Authors Sardana K, Chakravarty P, Goel K

Received 18 November 2013

Accepted for publication 13 December 2013

Published 19 March 2014 Volume 2014:7 Pages 89—103

DOI https://doi.org/10.2147/CCID.S57782

Checked for plagiarism Yes

Review by Single anonymous peer review

Peer reviewer comments 5


Kabir Sardana, Payal Chakravarty, Khushbu Goel

Department of Dermatology and STD, Maulana Azad Medical College and Lok Nayak Hospital, New Delhi, Delhi, India

Abstract: Although common acquired melanocytic nevi are largely benign, they are probably one of the most common indications for cosmetic surgery encountered by dermatologists.

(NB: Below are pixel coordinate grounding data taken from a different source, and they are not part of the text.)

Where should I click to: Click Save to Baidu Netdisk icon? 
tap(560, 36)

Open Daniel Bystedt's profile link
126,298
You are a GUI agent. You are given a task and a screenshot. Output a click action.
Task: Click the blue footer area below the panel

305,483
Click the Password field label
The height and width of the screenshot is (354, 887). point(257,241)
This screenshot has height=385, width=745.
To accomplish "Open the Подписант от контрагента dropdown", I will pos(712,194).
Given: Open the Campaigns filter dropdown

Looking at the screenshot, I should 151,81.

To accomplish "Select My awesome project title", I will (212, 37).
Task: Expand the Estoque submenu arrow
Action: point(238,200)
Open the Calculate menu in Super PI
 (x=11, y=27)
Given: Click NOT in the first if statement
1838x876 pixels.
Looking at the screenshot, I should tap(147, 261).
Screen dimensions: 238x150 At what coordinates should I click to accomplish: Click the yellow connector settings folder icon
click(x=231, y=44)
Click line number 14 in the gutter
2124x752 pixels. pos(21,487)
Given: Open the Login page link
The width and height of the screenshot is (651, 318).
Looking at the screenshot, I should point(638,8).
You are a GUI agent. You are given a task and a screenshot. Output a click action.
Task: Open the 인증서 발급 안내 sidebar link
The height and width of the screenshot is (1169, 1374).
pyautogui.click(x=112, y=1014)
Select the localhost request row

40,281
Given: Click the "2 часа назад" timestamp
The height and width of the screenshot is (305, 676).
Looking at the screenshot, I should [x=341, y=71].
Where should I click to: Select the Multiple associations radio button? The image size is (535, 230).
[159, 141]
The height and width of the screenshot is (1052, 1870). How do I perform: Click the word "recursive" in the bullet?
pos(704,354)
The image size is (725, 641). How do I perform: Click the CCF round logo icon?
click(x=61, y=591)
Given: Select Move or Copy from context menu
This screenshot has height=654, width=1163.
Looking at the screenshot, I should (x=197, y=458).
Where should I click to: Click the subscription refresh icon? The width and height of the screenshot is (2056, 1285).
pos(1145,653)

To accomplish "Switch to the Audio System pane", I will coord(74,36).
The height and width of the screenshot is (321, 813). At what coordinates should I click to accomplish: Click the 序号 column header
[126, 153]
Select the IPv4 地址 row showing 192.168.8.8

With recent advances, noninvasive tools can largely determine the potential for malignancy, although they cannot supplant histology. Although surgical shave excision with its myriad modifications has been in vogue for decades, the lack of an adequate histological sample, the largely blind nature of the procedure, and the possibility of recurrence are persisting issues. Pigment-specific lasers were initially used in the Q-switched mode, which was based on the thermal relaxation time of the melanocyte (size 7 µm; 1 µsec), which is not the primary target in melanocytic nevus. The cluster of nevus cells (100 µm) probably lends itself to treatment with a millisecond laser rather than a nanosecond laser. Thus, normal mode pigment-specific lasers and pulsed ablative lasers (CO2/erbium [Er]:yttrium aluminum garnet [YAG]) are more suited to treat acquired melanocytic nevi. The complexities of treating this disorder can be overcome by following a structured approach by using lasers that achieve the appropriate depth to treat the three subtypes of nevi: junctional, compound, and dermal. Thus, junctional nevi respond to Q-switched/normal mode pigment lasers, where for the compound and dermal nevi, pulsed ablative laser (CO2/Er:YAG) may be needed. If surgical excision is employed, a wide margin and proper depth must be ensured, which is skill dependent. A lifelong follow-up for recurrence and melanoma is warranted in predisposed individuals, although melanoma is decidedly uncommon in most acquired melanocytic nevi, even though histological markers may be seen on evaluation.